*What this task involves*: Return the lines below exactly, please, from the one containing "Click the Application Settings heading" through the last one, both included, and leave out any pictures.

*Data provided*:
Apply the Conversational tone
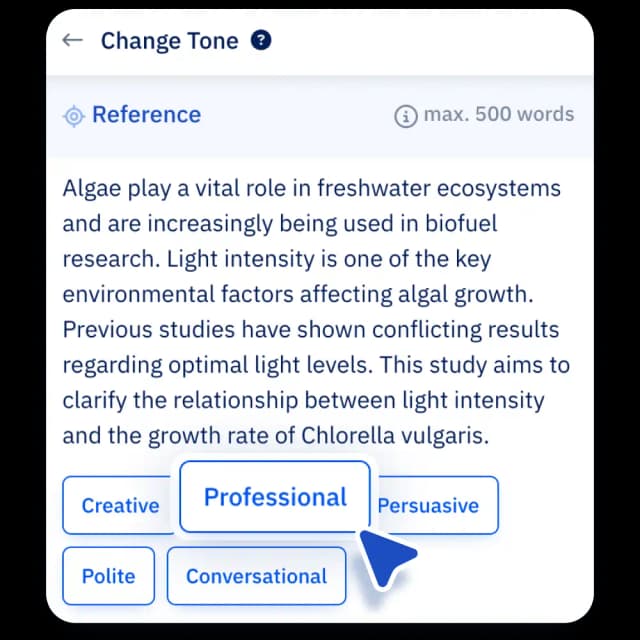 [x=256, y=576]
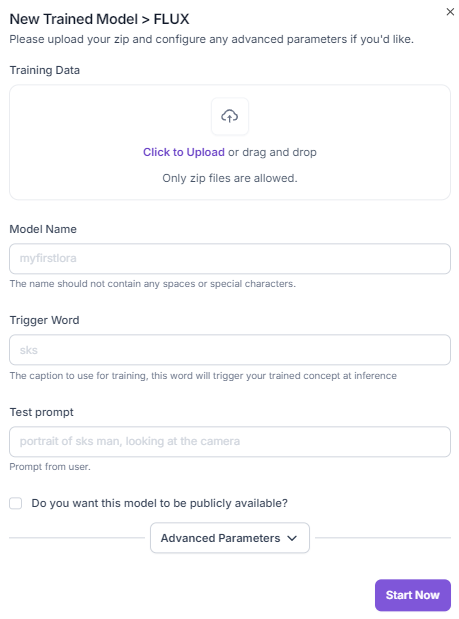This screenshot has height=619, width=459.
Task: Enable the publicly available checkbox
Action: 16,503
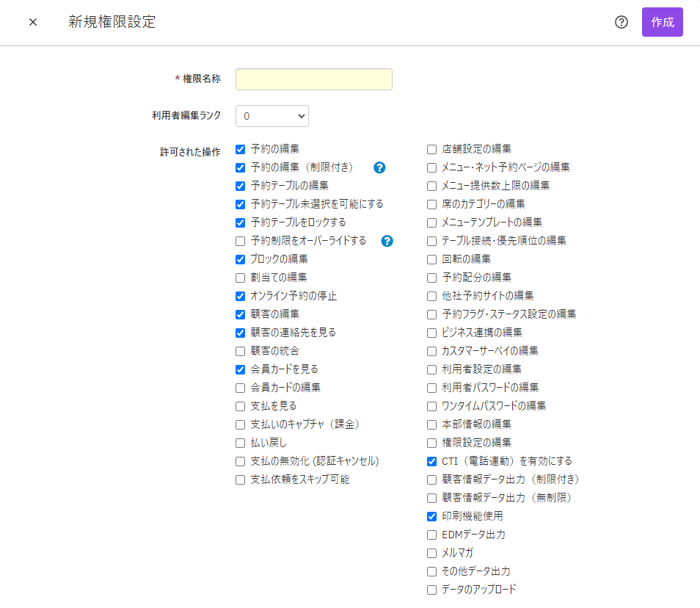This screenshot has width=700, height=608.
Task: Tick the 支払依頼をスキップ可能 checkbox
Action: (x=240, y=479)
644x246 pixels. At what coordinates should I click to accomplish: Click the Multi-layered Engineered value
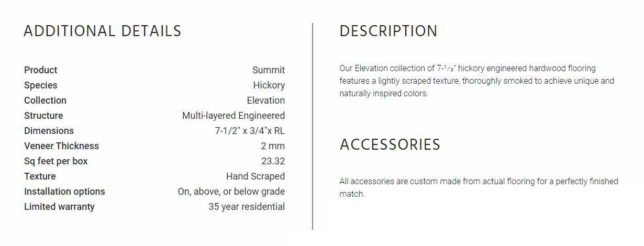pyautogui.click(x=234, y=116)
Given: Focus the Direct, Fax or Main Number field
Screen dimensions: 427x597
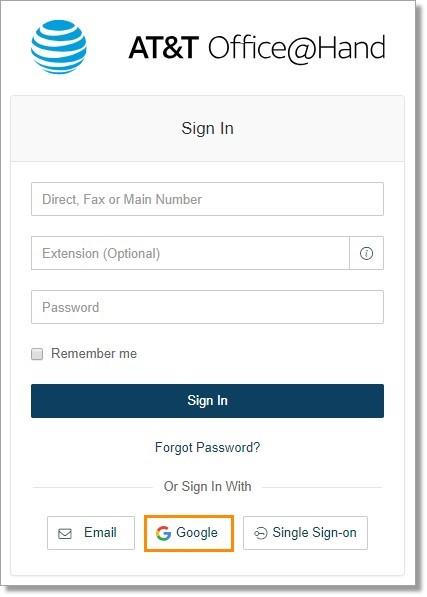Looking at the screenshot, I should point(207,199).
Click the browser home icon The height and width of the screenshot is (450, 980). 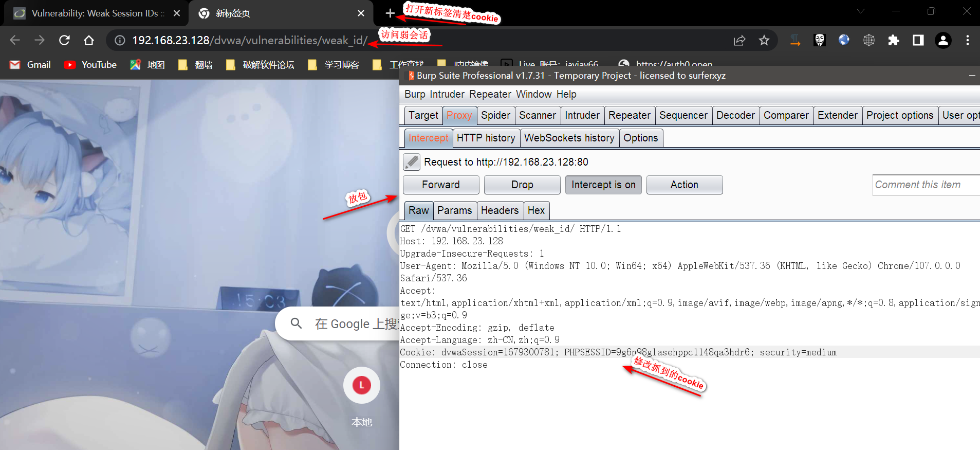[x=89, y=40]
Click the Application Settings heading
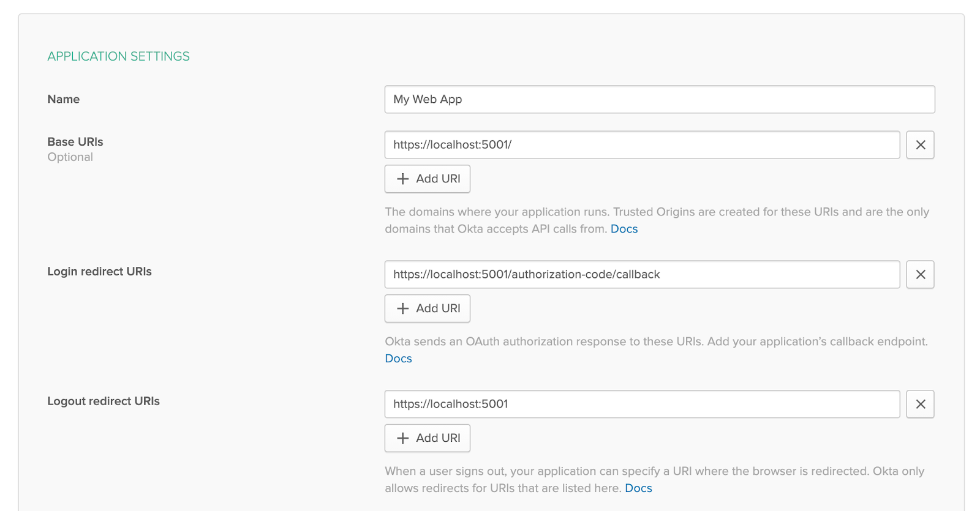Viewport: 980px width, 511px height. point(118,56)
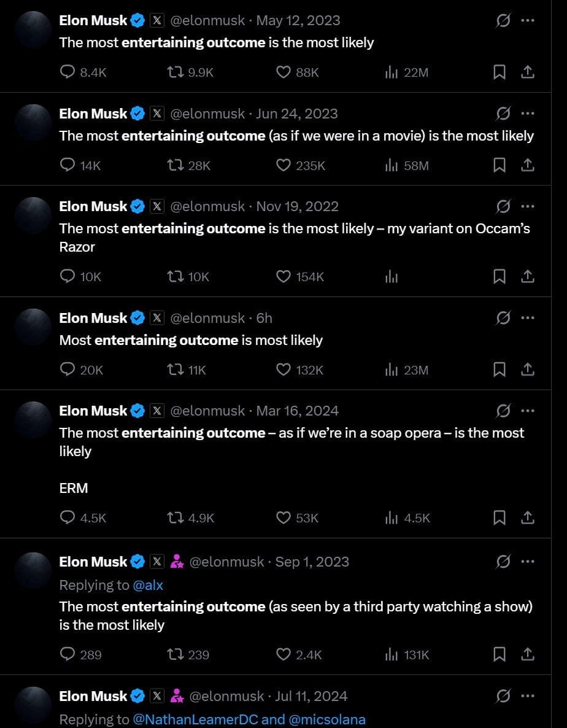Viewport: 567px width, 728px height.
Task: Open profile avatar of Nov 19, 2022 tweet
Action: tap(33, 215)
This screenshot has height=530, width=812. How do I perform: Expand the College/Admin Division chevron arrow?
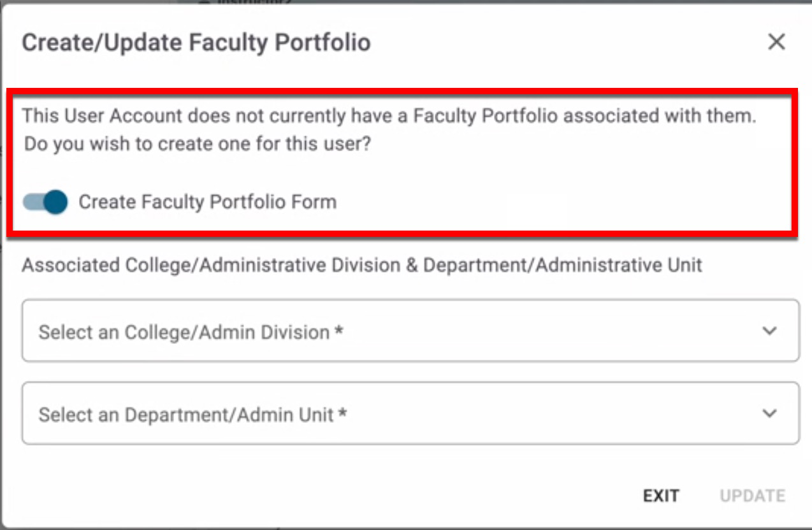(x=770, y=331)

*Result of the exercise*:
Click the Application Settings heading
Viewport: 980px width, 511px height. point(118,56)
Viewport: 567px width, 728px height.
Task: Open profile avatar of Nov 19, 2022 tweet
Action: tap(33, 215)
This screenshot has height=530, width=812. How do I perform: Expand the College/Admin Division chevron arrow?
(x=770, y=331)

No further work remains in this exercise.